Occorre, non una volta sola, meditare questa “arcaica” descrizione. Non so se anche nella Sacra Scrittura si possano trovare molti altri passi in cui la realtà del peccato sia descritta non soltanto nella sua forma d’origine, ma anche nella sua essenza, cioè dove la realtà del peccato sia presentata in dimensioni così piene e profonde, dimostrando come l’uomo abbia usato contro Dio proprio ciò che in lui era di Dio, ciò che doveva servire ad avvicinarlo a Dio.

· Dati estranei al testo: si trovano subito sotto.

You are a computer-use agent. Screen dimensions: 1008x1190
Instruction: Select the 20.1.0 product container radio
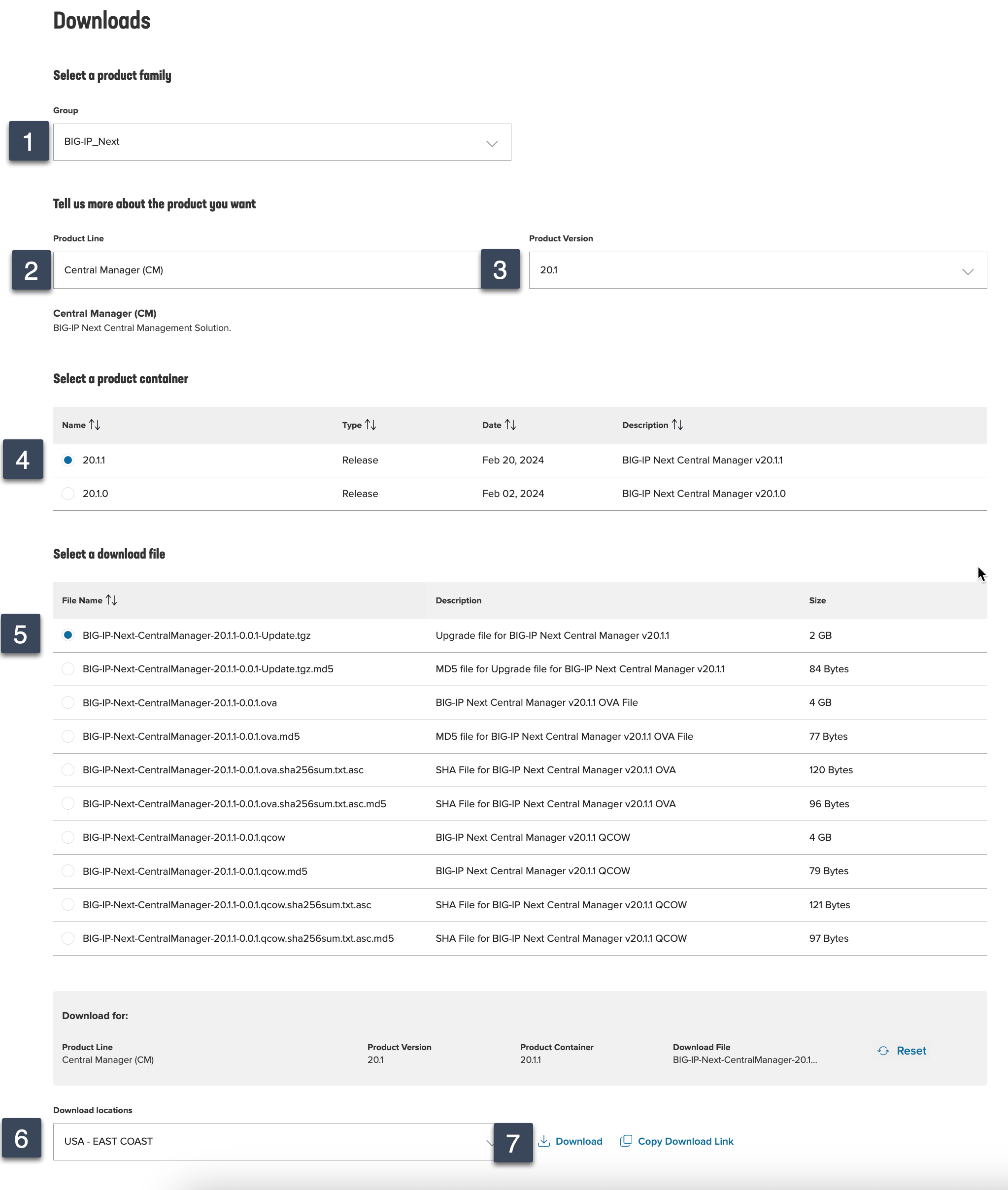pyautogui.click(x=68, y=494)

4. Perché di tutto ciò ne parliamo oggi? Per meglio capire l’Avvento. Avvento vuol dire: Dio che viene, perché vuole che “tutti gli uomini siano salvati e arrivino alla conoscenza della verità” (1Tm 2,4). Viene perché ha creato il mondo e l’uomo per amore e ha stabilito con lui l’ordine della grazia.
Viene però “a causa del peccato”; viene “malgrado il peccato”; viene per togliere il peccato.
Non meravigliamoci perciò che, nella notte di Natale, non trovi posto nelle case di Betlemme e debba nascere in una stalla (nella grotta che serviva da riparo agli animali).
Tanto più però importante è il fatto che egli viene. L’Avvento di ogni anno ci ricorda che la grazia, e cioè la volontà di Dio di salvare l’uomo, è più potente del peccato.